The pharmaceutical industry has been affected the most. Traders had stopped picking up consignments a week before the present strike started as they were agitating against the valued-added tax.
The overlapping of the two strikes has come as a big blow to the industry. Though pharma companies are dispatching supplies by rail, they are not being unloaded at the freight terminals.
The construction industry is also facing a setback as the movement of raw materials has been affected.
'Our demands are not new'
Andhra Pradesh Chief Minister Chandrababu Naidu is a favourite of the All India Motor Transport Congress. As a leader in the National Front, he had helped resolve the truckers' strike in 1989 and 1992.
Since then the AIMTC has been striking on a regular basis. Their last all-India stir was in October 1999 against a diesel price hike. The strike had lasted seven days.
A split in their ranks -- the All India Truck Transport Federation had withdrawn from the strike -- had ended that stir. According to AIMTC members if that strike hadn't collapsed, this strike might not have been needed.

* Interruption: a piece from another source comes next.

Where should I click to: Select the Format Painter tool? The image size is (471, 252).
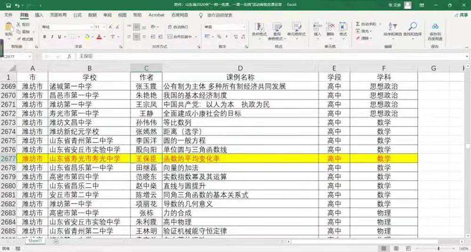click(26, 39)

"Our demands are not new," J M Saksena, secretary-general, AIMTC, said.
What is the AIMTC and what sustains its will to strike repeatedly ?
An organisation of about 1,385 members spread all over India, the AIMTC likes to think of itself as a pressure group for truck owners and transporters. Its goal is to protect them against the actions of both the central and state governments.
It holds regular elections every two years, electing a 120-member managing committee from four zones. The representation from each zone is proportionate to the vehicles registered in that zone.
The president is elected from among the managing committee members on a rotational basis. The current incumbent, B S Dhumal, represents the western zones.
Trucking companies like Jaipur Golden, TCI and Sukhchain are members of AIMTC.
The body claims to represent about 60,00,000 trucks operating all over India.
AIMTC holds a general body meeting every three months. At this forum, state representatives come up with their problems. The meeting that authorised the current strike, for instance, had a record turnout.
In order that to sustain the strike and ensure that the government does not sabotage it, the managing committee drafted a number demands relating to both the state and central governments.
These include a demand that state governments, especially in Bihar and Uttar Pradesh, follow the Motor Vehicles Act and do away with the 'Golden Pass' that permits trucks to operate despite being overloaded and is used by authorities to extort money.
The demand is as relevant to truck operators in north and south India as the demand aimed that the central government asking it to roll back the diesel cess.
However, there is no doubt that truckers are getting restive now.
Though the bigger groups can hold out longer, the smaller ones will have to face problems like paying wages to drivers, loaders and helpers.